Despite changing climate, Maine’s lobsters are doing fine
- While the Gulf of Maine is undergoing rapid warming — conditions that could hamper lobster survival — the 2022 lobster catch has remained strong thus far, according to The Washington Post. The lobster industry has engineered flexible transportation mechanisms that can keep the animals alive and healthy in high temperatures, while primary predators have decreased due to overfishing, the Post reported.
Climate change worsening Hong Kong’s housing crisis
- Soaring real estate prices and long waits for public housing in Hong Kong have pushed the city’s poorest into residences that fail to withstand oppressive summer heat, The Washington Post reported. A 2021 report showed that about 220,000 people — 3 percent of the city’s population — lived in crowded rooftop huts and subdivided apartments, which were 9-11 degrees Fahrenheit hotter than outdoors, according to the Post.

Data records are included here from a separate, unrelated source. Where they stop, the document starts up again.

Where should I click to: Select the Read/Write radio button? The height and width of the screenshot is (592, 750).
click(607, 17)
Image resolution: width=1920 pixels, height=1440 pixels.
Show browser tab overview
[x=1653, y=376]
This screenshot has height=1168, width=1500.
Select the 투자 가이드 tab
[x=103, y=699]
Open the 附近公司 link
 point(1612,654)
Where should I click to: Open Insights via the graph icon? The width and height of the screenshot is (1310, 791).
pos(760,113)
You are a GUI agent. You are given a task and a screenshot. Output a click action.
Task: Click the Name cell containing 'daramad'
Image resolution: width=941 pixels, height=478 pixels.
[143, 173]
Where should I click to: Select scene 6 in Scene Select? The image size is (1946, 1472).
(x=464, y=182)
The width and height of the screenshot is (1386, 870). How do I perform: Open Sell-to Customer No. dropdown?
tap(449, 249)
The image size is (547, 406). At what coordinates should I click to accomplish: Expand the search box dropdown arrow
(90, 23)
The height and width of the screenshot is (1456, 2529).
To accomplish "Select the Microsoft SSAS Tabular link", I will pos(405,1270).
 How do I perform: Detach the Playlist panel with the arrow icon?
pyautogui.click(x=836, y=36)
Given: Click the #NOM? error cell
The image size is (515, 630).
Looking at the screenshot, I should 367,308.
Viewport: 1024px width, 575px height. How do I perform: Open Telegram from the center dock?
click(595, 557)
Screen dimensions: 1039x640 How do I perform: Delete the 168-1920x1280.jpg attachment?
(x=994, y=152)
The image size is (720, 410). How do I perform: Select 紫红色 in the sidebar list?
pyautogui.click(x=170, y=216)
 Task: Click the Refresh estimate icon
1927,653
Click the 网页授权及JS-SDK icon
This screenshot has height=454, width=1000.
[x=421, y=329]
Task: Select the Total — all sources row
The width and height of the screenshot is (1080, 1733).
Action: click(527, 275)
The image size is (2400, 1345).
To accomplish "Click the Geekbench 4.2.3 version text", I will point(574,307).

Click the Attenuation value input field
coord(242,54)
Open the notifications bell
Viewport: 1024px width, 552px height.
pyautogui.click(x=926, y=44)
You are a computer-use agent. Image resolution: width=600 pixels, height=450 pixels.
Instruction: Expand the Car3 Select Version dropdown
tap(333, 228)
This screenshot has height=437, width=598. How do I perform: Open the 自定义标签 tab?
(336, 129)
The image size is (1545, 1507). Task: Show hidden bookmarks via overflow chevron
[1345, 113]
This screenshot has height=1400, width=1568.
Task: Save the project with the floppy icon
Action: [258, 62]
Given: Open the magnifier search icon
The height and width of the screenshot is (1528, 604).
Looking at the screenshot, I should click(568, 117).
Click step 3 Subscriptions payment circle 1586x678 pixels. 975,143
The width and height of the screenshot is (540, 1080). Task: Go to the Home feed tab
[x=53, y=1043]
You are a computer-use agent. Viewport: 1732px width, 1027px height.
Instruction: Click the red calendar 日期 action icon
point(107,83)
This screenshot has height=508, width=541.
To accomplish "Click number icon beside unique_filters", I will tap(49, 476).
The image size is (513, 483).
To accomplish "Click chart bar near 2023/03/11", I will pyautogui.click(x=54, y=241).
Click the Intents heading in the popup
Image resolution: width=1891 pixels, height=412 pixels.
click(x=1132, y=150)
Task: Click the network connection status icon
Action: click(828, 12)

Could a new payment code for guns head off mass shootings?
- Credit card companies Visa, American Express and Mastercard agreed on Sunday to begin using a new international code for purchases from gun stores — a measure gun safety advocates have flagged as a means of avoiding mass shootings, The New York Times reported. That builds on an existing debate that has raged all year over whether environment, social and governance (ESG) funds should be investing in firearms at all, as the conservative Competitive Enterprise Institute noted.